The Three-Month Rule: A Pragmatic Approach to Non-Scalable Solutions
In the world of startup development, the mantra “do things that don’t scale” has become well-known, thanks to insights from industry leaders like Paul Graham. However, applying this principle, especially in coding, often remains uncharted territory for many entrepreneurs and engineers. After eight months of building my AI podcast platform, I devised a straightforward framework: every unscalable hack within my project is given a limited lifespan of three months. At the end of this period, I evaluate its effectiveness to decide whether to fully develop it or phase it out.

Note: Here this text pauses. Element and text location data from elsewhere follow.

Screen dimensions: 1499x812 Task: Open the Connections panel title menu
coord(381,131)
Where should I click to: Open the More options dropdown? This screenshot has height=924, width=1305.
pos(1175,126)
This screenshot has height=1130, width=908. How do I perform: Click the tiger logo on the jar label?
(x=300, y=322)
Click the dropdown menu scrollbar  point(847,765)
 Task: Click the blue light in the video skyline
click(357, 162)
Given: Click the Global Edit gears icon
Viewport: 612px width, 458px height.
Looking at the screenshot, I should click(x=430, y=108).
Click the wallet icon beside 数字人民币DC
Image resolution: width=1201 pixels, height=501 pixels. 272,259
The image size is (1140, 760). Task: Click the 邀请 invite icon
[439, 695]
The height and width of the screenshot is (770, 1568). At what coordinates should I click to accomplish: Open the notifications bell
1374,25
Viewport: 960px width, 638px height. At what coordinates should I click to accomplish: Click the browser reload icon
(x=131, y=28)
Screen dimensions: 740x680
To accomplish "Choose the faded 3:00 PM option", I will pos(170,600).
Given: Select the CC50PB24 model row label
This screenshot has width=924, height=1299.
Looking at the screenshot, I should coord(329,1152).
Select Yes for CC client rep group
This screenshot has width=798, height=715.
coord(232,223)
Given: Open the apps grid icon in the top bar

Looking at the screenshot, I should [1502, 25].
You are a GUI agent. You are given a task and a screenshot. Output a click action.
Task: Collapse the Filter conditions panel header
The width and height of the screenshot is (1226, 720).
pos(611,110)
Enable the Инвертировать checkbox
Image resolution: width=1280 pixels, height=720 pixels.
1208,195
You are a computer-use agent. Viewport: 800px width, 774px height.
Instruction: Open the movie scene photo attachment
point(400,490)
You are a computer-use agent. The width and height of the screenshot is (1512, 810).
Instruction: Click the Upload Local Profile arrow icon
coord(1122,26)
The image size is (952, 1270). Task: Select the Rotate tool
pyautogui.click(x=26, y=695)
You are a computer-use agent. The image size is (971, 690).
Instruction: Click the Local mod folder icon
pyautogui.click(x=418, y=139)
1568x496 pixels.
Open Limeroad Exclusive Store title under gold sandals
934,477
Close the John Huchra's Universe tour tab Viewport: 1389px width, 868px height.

As engineers, we have been conditioned to prioritize scalability from the outset, embracing high-level design patterns and distributed systems that can accommodate vast user bases. Yet in a startup environment, pursuing scalable solutions too early often leads to costly delays. My three-month rule encourages me to prioritize simpler, more direct coding methods that enable real product shipping and, most importantly, provide essential insights into user needs.
Current Infrastructure Hacks and Their Advantages
1. Consolidation on a Single Virtual Machine
Currently, my entire setup—database, web server, background tasks, and Redis—resides on a single virtual machine costing $40 monthly. While this might seem risky, the lack of redundancy has yielded invaluable insights. Within two months, I gained a clearer understanding of my actual resource requirements, discovering that my “AI-heavy” application only peaks at 4GB of RAM. The complex Kubernetes infrastructure I almost adopted would have been over-engineered for this scenario.
When the system crashes—twice so far—I collect real-world data about the failures, far removed from my initial expectations.
2. Hardcoded Configuration Values
Instead of employing configuration files or environment variables, I use constants defined within the codebase:
python
PRICE_TIER_1 = 9.99
PRICE_TIER_2 = 19.99
MAX_USERS = 100
AI_MODEL = "gpt-4"
This straightforward approach simplifies updates, allowing me to quickly search for and modify configurations. While creating a dedicated configuration service might seem appealing, I’ve only needed to change these values three times in three months, conserving both time and resources.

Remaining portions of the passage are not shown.